*** TEKS BACAAN

B. Manusia Berdistansi dan Kesadaran terhadap Tindakan Etis 
Kelakuan yang bersifat bebas dapat dibedakan dari kelakukan yang determinis karena manusia hadir pada dirinya sendiri. Kehadiran pada diri sendiri juga merupakan syarat mutlak untuk bertindak bebas. Justru karena manusia berdistansi kepada dirinya sendiri, maka ia dapat dengan sengaja mengikuti kecenderungan-kecenderungan yang ikut menarik ke kiri atau kanan. Manusia berdistansi terhadap kemungkinan-kemungkinan yang terbuka, mempertimbangkan pro dan kontra, kemudian memutuskan. 

Manusia tahu tentang kecendurungan naluri, pengaruh lingkungan dan pengaruh pendidikan, maka manusia bersikap kritis terhadap semua pengaruh itu. Manusia tahu dari pengalaman bahwa ia dapat menahan diri walaupun lapar dan haus yang tidak terkira, karena motivasi rasional yang dimilikinya. Manusia bersikap kritis terhadap segala sesuatu yang irasional meskipun tindakannya sering irasional dan kurang dewasa. 

Manusia harus memilih, karena ia dapat menyeleweng. Dengan memilih yang sungguh-sungguh baik, manusia menuju pada kemerdekaan yang sejati. Manusia tetap berada di tengah perjalanan dan tidak pernah selesai. Aku sungguh aku, tetapi aku juga belum aku. Suatu pertentangan yang bersifat paradoksal. Keharusan dalam kehendak direalisasikan secara bebas. Keharusan etis menyatakan diri kepadaku sebagai suatu imperatif kategoris, bukan hipotesis. Suatu imperatif kategori berdasar pada suatu syarat: jika ingin pandai berbahasa Inggris, maka harus rajin belajar. Imperatif kategoris bersifat mutlak dan berdasar pada kodrat diri manusia sendiri. Keharusan kategoris diwajibkan secara mutlak, namun tidak terlaksana secara paksa, melainkan secara bebas. Keharusan kodrati dihayati sebagai imperative kategoris. Hubungan mereka lebih dihayati sebagai suatu seruan yang mengharapkan jawaban. 

Kewajiban diketahui dan dilaksanakan dengan bebas. Ia tetap dapat bertindak bertentangan dengan kewajibannya. Keharusan kodrati mendorong namun tidak memaksa. Manusia merealisasi keharusan kodrati menuju diri yang sejati secara bebas. Dengan kebebasan pilihan dimaksud bahwa manusia bebas untuk dapat memilih antara ini atau itu, untuk bertindak ataupun tidak bertindak. Kehendak sendiri harus menentukan. Namun tidak ada apapun di luar kehendak yang menetukan, tidak ada paksaan. Seluruh penentuan berasal dari kehendak sendiri.

******
*** BAGIAN DATA

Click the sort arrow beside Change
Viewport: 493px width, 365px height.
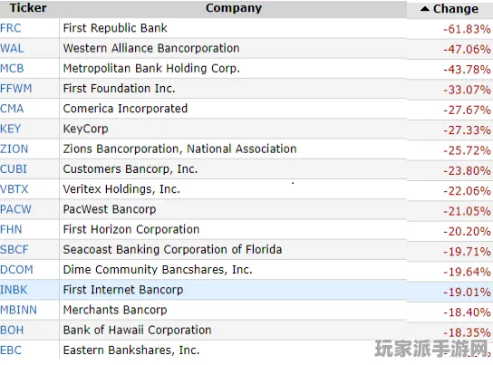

******

[YANG PERLU DIKERJAKAN]
1. Sebutkan secara berurutan semua langkah yang, menurut teks bacaan, ditempuh manusia ketika menghadapi kemungkinan-kemungkinan yang terbuka.
2. Tolong ketik ulang bagian teks bacaan mulai dari "Manusia tahu tentang" sampai dengan "dan kurang dewasa.".

[TUGAS YANG DISELESAIKAN]
1.
1. Berdistansi terhadap kemungkinan-kemungkinan yang terbuka
2. Mempertimbangkan pro dan kontra
3. Memutuskan

2.
Manusia tahu tentang kecendurungan naluri, pengaruh lingkungan dan pengaruh pendidikan, maka manusia bersikap kritis terhadap semua pengaruh itu. Manusia tahu dari pengalaman bahwa ia dapat menahan diri walaupun lapar dan haus yang tidak terkira, karena motivasi rasional yang dimilikinya. Manusia bersikap kritis terhadap segala sesuatu yang irasional meskipun tindakannya sering irasional dan kurang dewasa.